Euforia Kontradiksi Kelas Yang Semu, Serta Ancaman Perpecahan Kerukunan Sosial, Dalam Pemilu Borjuasi Di Indonesia Saat Ini

Bagaimana sesungguhnya situasi yang terjadi?

Diantara situasi krisis kapitalisme global saat ini,maka rangkaian proses peralihan kekuasaan secara demokratis melalui mekanisme Pemilihan Umum yang diselenggarakan diseluruh dunia menjadi sangat penting untuk tetap menjaga stabilitas modal yang dicirikan oleh berhasil atau tidaknya kekuasaan rezim pemodal menguasai stabilitas politik dimasing-masing regionalnya,karena sedikit saja terjadi kekisruhan politik maka akan sangat mempengaruhi bagi pergerakan modal disetiap pasar bursa saham dan hal tersebut tentu akan sangat merugikan bagi upaya pemulihan bangkitnya kembali sistem modal dari keterpurukan situasi krisisnya saat ini.

Satu hal yang sangat penting untuk terus kita cermati bersama adalah bahwa sesungguhnya demokrasi liberal hanya menghendaki pemenang-pemenang perebutan kekuasaan elektoral diseluruh dunia yang hanya tunduk dan patuh terhadap kepentingan liberalisme itu sendiri,yakni kelanggengan program-program pencabutan pemenuhan hak rakyat sebagai bentuk tanggung jawab negara kepada rakyatnya diseluruh bagian kehidupan rakyat itu sendiri sebagai makhluk sosial (EkoPolSosBud).

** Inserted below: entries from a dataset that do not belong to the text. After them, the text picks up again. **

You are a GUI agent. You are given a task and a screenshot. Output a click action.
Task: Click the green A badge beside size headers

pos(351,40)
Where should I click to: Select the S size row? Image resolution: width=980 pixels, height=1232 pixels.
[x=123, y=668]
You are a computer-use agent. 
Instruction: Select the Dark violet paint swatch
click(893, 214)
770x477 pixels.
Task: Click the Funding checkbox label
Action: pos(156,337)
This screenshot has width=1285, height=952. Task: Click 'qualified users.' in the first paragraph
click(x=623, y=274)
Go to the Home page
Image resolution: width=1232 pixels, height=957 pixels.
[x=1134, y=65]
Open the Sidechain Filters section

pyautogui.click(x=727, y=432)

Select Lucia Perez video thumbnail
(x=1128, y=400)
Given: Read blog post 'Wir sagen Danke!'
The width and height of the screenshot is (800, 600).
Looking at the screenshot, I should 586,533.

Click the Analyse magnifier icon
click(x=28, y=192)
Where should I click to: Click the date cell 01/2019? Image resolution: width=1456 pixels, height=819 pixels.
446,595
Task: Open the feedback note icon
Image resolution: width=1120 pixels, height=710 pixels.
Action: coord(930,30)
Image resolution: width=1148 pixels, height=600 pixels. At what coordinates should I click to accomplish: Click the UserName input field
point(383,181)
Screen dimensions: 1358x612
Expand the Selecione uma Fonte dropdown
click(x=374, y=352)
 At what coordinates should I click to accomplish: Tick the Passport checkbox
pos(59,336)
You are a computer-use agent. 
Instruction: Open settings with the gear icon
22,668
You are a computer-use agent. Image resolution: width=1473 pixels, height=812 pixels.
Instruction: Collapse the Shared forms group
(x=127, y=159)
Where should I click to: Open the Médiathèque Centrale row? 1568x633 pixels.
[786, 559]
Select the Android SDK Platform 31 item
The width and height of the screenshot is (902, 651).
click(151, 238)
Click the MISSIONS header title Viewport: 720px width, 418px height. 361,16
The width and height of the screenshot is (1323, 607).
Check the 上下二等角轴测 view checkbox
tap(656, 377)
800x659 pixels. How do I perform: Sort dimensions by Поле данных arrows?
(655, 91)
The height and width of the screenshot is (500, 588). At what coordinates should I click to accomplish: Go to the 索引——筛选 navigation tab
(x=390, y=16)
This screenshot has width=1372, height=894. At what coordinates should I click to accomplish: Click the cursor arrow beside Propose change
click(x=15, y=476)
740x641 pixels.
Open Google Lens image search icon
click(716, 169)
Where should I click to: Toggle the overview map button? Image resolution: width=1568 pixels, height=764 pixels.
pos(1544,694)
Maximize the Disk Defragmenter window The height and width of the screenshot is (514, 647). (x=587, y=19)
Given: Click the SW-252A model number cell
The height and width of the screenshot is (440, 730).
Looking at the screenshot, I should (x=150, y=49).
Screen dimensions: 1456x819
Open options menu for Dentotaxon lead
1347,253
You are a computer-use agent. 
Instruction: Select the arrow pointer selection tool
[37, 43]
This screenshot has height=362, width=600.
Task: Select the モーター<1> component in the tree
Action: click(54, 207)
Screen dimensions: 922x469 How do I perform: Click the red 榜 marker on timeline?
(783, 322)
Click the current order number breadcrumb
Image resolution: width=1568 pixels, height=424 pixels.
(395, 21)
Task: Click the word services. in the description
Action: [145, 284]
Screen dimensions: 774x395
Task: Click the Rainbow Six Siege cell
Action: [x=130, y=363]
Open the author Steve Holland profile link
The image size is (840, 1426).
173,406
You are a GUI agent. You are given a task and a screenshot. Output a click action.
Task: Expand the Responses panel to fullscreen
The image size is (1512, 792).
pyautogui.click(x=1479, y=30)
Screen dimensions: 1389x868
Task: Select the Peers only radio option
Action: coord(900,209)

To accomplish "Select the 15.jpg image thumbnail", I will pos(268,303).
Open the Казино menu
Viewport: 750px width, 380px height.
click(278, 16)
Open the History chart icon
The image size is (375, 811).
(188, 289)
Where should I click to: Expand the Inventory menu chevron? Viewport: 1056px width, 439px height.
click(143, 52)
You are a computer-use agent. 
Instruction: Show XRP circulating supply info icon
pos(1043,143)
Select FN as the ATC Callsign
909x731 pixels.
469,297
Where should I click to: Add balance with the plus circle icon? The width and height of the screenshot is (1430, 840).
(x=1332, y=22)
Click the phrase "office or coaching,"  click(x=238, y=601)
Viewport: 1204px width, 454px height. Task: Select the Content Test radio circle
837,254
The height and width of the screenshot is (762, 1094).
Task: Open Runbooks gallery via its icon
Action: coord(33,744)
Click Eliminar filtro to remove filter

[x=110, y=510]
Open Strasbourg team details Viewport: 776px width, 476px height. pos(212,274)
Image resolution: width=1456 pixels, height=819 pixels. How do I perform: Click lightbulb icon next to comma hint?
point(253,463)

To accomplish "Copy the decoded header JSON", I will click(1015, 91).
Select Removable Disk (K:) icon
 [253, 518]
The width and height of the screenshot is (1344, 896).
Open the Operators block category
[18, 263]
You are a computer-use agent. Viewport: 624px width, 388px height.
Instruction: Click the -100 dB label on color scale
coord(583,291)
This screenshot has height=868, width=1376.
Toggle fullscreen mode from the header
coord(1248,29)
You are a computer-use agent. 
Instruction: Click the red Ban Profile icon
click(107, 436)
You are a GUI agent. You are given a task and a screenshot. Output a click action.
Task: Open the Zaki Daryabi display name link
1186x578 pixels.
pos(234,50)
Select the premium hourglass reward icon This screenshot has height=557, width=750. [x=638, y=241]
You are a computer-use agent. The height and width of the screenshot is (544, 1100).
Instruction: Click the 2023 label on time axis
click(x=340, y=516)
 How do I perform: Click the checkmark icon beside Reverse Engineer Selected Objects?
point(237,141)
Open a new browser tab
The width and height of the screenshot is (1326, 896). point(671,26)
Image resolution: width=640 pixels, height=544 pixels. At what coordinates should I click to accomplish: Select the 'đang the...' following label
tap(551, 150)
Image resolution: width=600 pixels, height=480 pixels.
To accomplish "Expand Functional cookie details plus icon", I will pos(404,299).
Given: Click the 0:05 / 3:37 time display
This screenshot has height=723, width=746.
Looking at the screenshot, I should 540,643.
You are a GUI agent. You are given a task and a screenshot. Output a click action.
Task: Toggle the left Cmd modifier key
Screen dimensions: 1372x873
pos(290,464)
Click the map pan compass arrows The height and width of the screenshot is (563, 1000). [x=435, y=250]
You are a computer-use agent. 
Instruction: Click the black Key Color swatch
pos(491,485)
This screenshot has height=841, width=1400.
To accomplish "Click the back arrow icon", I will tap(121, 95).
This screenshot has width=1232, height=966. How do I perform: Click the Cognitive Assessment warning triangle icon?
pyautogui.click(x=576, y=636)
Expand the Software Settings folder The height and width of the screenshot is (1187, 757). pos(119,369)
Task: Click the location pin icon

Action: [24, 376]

Maka setelah rezim boneka terpilih hal berikutnya yang dilakukan oleh para pemilik modal adalah semakin meluaskan jangkauan wilayah rampasannya dengan memastikan agar potensi-potensi wilayah rampasannya tidak terganggu dengan pemastian berlakunya regulasi-regulasi (peraturan-peraturan) baru yang melindungi syahwat keserakahan ekspansi yang akan mereka lakukan,selanjutnya apabila ada kekuatan lain (kekuatan rakyat) yang dianggap mengganggu kepentingan ekpansi mereka,dapat dengan mudah dipatahkan atas nama peraturan-peraturan yang berlaku tersebut (kriminalisasi),karena hanya dengan cara itulah mereka dapat melangsungkan proses eksploitasi besar-besaran secara membabi buta dengan tujuan utamanya yaitu akumulasi sebanyak-banyaknya bagi individu-individu atau kelompok-kelompok pemilik modal (kaum kapital) tersebut.

Situasi Pemilu borjuasi (2019) di Indonesia

Di tengah euforia hiruk pikuk proses pemilu dan saling mengklaim kemenangan dimasing-masing kubu saat ini, mungkin akan ada sedikit kelegaan di antara para pemilih bahwa akhirnya kampanye pilpres ini berakhir. Betapa tidak, kegilaan dan keabsurditasan dari kampanye pilpres tahun ini telah mencapai tingkat yang tidak pernah terlihat sebelumnya. Kedua kubu punya kendali atas sejumlah media, yang begitu gencar saling menyerang dalam berbagai level, secara terbuka maupun secara terselubung dengan dalih independensi media. Media sosial jadi ajang baku hantam antar pendukung. Kaum intelektual mengeluarkan jurus-jurus pamungkasnya untuk membuktikan pasangan yang satu lebih baik dari yang lainnya. Akan tetapi, pertanyaan yang perlu kita jawab adalah: apa perspektif rejim ke depan, entah Jokowi ataupun Prabowo?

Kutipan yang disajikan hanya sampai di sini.